Exercise brief: In the data below, which lines hold "Windows"? Copy every one.

(Supplied data)

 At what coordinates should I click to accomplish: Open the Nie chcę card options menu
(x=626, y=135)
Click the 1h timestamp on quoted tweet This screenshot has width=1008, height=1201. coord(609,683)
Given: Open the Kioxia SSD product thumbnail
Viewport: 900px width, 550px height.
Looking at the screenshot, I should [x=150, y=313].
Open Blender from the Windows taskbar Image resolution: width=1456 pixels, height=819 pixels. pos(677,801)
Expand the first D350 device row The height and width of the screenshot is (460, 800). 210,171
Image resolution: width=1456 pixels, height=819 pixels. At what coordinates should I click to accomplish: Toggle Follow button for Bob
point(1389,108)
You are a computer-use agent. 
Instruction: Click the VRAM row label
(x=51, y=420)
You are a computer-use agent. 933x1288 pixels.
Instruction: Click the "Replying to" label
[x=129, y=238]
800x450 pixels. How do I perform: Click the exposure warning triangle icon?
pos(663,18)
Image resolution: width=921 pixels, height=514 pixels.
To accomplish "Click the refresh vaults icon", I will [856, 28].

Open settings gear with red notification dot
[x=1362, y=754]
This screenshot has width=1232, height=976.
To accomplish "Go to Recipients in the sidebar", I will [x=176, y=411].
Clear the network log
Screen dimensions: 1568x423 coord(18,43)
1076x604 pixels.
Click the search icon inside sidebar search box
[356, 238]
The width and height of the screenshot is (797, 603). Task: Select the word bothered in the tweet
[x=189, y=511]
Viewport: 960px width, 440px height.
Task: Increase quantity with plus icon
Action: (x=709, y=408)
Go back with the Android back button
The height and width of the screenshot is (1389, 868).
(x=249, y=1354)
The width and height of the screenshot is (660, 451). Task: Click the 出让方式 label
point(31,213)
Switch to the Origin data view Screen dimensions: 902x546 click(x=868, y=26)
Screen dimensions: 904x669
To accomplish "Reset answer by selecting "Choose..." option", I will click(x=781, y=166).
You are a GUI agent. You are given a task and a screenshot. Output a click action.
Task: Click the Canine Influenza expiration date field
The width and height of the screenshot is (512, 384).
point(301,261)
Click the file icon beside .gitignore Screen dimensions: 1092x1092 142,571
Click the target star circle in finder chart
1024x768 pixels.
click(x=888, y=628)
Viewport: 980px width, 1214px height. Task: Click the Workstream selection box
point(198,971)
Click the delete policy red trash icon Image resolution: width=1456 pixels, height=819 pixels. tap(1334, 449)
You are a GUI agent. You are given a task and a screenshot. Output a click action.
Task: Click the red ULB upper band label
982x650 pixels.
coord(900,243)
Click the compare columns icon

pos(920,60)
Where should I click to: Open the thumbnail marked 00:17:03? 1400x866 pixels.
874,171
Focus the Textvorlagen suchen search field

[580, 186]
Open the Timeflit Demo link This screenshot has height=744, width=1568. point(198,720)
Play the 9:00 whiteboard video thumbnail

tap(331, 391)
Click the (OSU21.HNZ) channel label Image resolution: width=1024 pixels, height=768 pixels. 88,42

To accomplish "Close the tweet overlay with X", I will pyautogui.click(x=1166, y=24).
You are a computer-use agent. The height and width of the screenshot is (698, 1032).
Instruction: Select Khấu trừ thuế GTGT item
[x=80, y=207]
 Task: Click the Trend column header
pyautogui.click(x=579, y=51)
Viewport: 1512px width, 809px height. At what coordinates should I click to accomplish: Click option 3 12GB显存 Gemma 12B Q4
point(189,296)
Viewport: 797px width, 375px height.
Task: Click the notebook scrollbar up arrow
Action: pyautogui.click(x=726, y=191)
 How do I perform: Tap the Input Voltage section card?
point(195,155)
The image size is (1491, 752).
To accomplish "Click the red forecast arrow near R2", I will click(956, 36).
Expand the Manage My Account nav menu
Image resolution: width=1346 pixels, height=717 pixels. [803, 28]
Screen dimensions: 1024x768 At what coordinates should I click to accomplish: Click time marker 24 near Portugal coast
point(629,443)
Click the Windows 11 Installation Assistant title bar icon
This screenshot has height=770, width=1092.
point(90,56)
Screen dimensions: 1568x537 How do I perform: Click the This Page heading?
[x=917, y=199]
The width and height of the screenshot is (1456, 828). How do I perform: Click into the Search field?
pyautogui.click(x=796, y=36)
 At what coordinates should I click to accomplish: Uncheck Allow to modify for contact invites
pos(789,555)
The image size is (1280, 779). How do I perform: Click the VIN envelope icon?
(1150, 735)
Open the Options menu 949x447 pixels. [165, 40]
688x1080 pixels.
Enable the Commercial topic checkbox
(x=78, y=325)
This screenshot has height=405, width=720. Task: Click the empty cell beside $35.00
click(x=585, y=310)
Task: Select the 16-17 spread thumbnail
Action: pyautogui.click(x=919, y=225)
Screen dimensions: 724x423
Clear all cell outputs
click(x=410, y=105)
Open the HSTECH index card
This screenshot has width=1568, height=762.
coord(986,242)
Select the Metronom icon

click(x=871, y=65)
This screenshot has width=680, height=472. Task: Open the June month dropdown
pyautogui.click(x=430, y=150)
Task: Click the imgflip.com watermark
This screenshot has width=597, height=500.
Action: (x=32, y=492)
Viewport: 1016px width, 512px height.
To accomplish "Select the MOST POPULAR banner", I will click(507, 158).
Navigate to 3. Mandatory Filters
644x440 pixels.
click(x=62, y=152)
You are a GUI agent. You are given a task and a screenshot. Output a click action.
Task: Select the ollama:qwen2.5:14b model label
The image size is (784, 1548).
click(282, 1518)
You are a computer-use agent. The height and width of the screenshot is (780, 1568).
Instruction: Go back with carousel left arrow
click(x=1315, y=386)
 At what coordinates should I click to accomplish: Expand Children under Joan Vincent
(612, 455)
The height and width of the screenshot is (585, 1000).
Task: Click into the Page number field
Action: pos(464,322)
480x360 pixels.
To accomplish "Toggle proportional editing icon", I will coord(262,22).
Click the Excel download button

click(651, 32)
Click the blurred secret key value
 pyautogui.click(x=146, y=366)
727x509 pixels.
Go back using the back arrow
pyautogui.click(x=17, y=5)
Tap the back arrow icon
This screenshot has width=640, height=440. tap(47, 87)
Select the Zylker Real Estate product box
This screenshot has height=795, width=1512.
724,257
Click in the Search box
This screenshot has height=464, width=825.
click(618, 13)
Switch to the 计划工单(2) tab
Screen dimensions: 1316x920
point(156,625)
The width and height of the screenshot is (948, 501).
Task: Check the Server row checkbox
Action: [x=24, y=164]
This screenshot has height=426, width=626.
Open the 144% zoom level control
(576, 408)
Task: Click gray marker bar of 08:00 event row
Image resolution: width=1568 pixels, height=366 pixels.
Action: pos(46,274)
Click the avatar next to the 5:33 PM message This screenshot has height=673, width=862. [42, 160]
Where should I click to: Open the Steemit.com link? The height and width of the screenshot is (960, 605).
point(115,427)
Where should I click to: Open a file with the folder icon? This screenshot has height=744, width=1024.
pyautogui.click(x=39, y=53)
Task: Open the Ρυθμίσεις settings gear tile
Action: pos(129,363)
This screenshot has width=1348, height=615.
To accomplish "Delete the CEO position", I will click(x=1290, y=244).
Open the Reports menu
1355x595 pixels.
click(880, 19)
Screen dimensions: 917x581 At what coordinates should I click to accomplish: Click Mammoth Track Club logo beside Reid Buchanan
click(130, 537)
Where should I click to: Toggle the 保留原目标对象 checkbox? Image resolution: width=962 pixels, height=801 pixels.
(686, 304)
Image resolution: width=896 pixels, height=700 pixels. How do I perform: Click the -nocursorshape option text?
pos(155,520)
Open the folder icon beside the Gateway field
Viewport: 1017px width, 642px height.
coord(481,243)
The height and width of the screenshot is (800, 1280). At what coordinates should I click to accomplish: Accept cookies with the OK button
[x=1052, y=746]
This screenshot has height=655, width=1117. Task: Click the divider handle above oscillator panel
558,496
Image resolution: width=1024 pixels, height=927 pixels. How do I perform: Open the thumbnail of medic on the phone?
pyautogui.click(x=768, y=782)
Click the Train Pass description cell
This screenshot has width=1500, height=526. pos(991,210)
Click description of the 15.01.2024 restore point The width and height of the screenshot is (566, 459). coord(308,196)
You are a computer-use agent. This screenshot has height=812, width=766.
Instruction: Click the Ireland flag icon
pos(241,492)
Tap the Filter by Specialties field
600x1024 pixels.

(End Supplied data)

Solution to this problem:
Open Blender from the Windows taskbar Image resolution: width=1456 pixels, height=819 pixels. pos(677,801)
Click the Windows 11 Installation Assistant title bar icon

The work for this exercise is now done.